▸ **Ausgangstext**:

- - - -

# Kochen: Frischwasser?



## Nymph (7. Dezember 2010)

da die datenbanken nicht wirklich gute auskünfte geben frage ich mal hier (vllt weiß es ein beta-zocker): wo gibt es das? "Frischwasser"  weder barkeeper, noch gastwirt oder gemischtwarenhändler in OG haben es :'(


----------



## Malis23 (7. Dezember 2010)

sicher das du bei den richtigen händlern geschaut hast?

http://cataclysm.buffed.de/?i=58274#vendor

..gut anscheinend doch keine sinnvollen plätze der händler angegeben^^


----------



## Nymph (7. Dezember 2010)

jop das meinte ich mit "die datenbanken geben keine wirklich guten auskünfte"


----------



## Nymph (7. Dezember 2010)

ok frage beantwortet: falls noch wer suchen sollte -> frischwasser bekommt man den händlern in den neuen gebieten wie zB uldum


----------



## qqqqq942 (7. Dezember 2010)

Nymph schrieb:


> ok frage beantwortet: falls noch wer suchen sollte -> frischwasser bekommt man den händlern in den neuen gebieten wie zB uldum



War irgentwie klar^^


----------



## Scark (8. Dezember 2010)

Frischwasser bekommst du vom Gastwirt in Vashj'ir unten im Boot, sobald du dort ankommst. (1. Q-Geber in der Zone)


----------



## Shiningone (9. Dezember 2010)

Die Frage ist doch eher: Woher bekommt man Kakaobohnen? *g* Hat die schon jemand gefunden?


----------



## schneemaus (9. Dezember 2010)

Richtig, ich such auch eher die Kakaobohnen als das Wasser *seufz*


----------



## Benon (9. Dezember 2010)

gehts euch rein um skillen? wenn ja empfehle ich in Tiefenheim den lavaschuppenwels zu angeln damit kann man entspannt bis 525 leveln


----------



## Klobbireturns (10. Januar 2011)

die bohnen gibst für die kochpreise in sw , oder og :-) aber danke^^ wusste auch net wos frischwasser is


----------



## I kick Murlocs (10. Januar 2011)

- - - -

▸ **Vorliegende Daten**:

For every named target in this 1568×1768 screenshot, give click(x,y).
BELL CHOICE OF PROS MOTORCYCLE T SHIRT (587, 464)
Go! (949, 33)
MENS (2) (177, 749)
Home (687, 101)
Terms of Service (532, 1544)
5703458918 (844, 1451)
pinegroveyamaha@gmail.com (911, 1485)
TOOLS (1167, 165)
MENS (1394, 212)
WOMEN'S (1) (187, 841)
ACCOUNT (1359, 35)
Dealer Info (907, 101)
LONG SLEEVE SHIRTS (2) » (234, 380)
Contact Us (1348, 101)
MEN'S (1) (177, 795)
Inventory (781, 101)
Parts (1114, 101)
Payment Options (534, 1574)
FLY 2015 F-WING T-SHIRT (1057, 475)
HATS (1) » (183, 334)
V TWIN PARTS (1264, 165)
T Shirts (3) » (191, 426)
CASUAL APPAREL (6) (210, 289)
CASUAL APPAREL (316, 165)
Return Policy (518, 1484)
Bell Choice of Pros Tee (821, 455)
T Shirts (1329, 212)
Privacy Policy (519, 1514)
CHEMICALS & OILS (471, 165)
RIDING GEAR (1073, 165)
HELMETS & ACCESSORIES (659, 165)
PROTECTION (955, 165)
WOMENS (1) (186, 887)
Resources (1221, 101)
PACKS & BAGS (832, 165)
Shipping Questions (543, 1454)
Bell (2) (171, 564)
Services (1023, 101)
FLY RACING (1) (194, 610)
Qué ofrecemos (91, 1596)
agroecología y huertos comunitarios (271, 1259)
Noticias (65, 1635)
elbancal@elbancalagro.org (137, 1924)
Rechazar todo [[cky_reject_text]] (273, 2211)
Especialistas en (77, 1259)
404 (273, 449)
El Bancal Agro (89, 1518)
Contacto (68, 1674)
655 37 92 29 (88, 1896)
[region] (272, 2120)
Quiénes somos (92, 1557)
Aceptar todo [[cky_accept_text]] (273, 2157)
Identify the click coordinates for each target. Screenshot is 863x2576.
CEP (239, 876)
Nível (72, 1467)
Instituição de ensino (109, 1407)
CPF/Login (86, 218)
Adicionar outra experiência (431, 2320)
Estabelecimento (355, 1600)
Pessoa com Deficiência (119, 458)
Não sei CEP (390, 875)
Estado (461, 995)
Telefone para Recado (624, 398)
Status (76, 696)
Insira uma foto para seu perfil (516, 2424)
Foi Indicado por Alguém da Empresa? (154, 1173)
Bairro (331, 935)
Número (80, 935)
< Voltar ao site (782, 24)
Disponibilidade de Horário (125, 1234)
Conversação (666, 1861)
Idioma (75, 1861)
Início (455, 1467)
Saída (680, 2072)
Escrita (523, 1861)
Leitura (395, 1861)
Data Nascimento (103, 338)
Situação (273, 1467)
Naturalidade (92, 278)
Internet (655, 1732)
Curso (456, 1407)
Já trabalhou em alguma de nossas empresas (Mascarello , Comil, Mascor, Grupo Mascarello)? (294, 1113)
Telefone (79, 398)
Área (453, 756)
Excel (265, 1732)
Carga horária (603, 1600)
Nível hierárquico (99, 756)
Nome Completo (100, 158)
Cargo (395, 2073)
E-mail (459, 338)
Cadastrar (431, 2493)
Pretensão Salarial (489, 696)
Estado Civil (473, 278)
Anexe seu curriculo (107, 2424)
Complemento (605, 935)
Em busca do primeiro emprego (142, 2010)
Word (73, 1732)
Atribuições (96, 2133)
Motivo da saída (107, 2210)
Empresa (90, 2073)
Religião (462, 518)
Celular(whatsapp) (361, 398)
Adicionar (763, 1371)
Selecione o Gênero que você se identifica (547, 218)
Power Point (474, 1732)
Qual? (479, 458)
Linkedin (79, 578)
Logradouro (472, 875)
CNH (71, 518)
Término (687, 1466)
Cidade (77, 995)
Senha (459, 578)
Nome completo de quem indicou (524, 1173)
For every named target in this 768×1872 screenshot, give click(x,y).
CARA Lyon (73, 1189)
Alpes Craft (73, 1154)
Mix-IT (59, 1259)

- - - -

▸ **Arbeitsanweisungen**:
a) Wo bekommt man laut Ausgangstext in Vashj'ir Frischwasser?
b) Schreibe aus den Zeilen der vorliegenden Daten die Zeilen ab, beginnend bei der Zeile mit „Telefone para Recado (624, 398)“ und endend mit der letzten Zeile der Daten.

▸ **Lösungen**:
a) Vom Gastwirt unten im Boot, sobald man dort ankommt.

b)
Telefone para Recado (624, 398)
Status (76, 696)
Insira uma foto para seu perfil (516, 2424)
Foi Indicado por Alguém da Empresa? (154, 1173)
Bairro (331, 935)
Número (80, 935)
< Voltar ao site (782, 24)
Disponibilidade de Horário (125, 1234)
Conversação (666, 1861)
Idioma (75, 1861)
Início (455, 1467)
Saída (680, 2072)
Escrita (523, 1861)
Leitura (395, 1861)
Data Nascimento (103, 338)
Situação (273, 1467)
Naturalidade (92, 278)
Internet (655, 1732)
Curso (456, 1407)
Já trabalhou em alguma de nossas empresas (Mascarello , Comil, Mascor, Grupo Mascarello)? (294, 1113)
Telefone (79, 398)
Área (453, 756)
Excel (265, 1732)
Carga horária (603, 1600)
Nível hierárquico (99, 756)
Nome Completo (100, 158)
Cargo (395, 2073)
E-mail (459, 338)
Cadastrar (431, 2493)
Pretensão Salarial (489, 696)
Estado Civil (473, 278)
Anexe seu curriculo (107, 2424)
Complemento (605, 935)
Em busca do primeiro emprego (142, 2010)
Word (73, 1732)
Atribuições (96, 2133)
Motivo da saída (107, 2210)
Empresa (90, 2073)
Religião (462, 518)
Celular(whatsapp) (361, 398)
Adicionar (763, 1371)
Selecione o Gênero que você se identifica (547, 218)
Power Point (474, 1732)
Qual? (479, 458)
Linkedin (79, 578)
Logradouro (472, 875)
CNH (71, 518)
Término (687, 1466)
Cidade (77, 995)
Senha (459, 578)
Nome completo de quem indicou (524, 1173)
For every named target in this 768×1872 screenshot, give click(x,y).
CARA Lyon (73, 1189)
Alpes Craft (73, 1154)
Mix-IT (59, 1259)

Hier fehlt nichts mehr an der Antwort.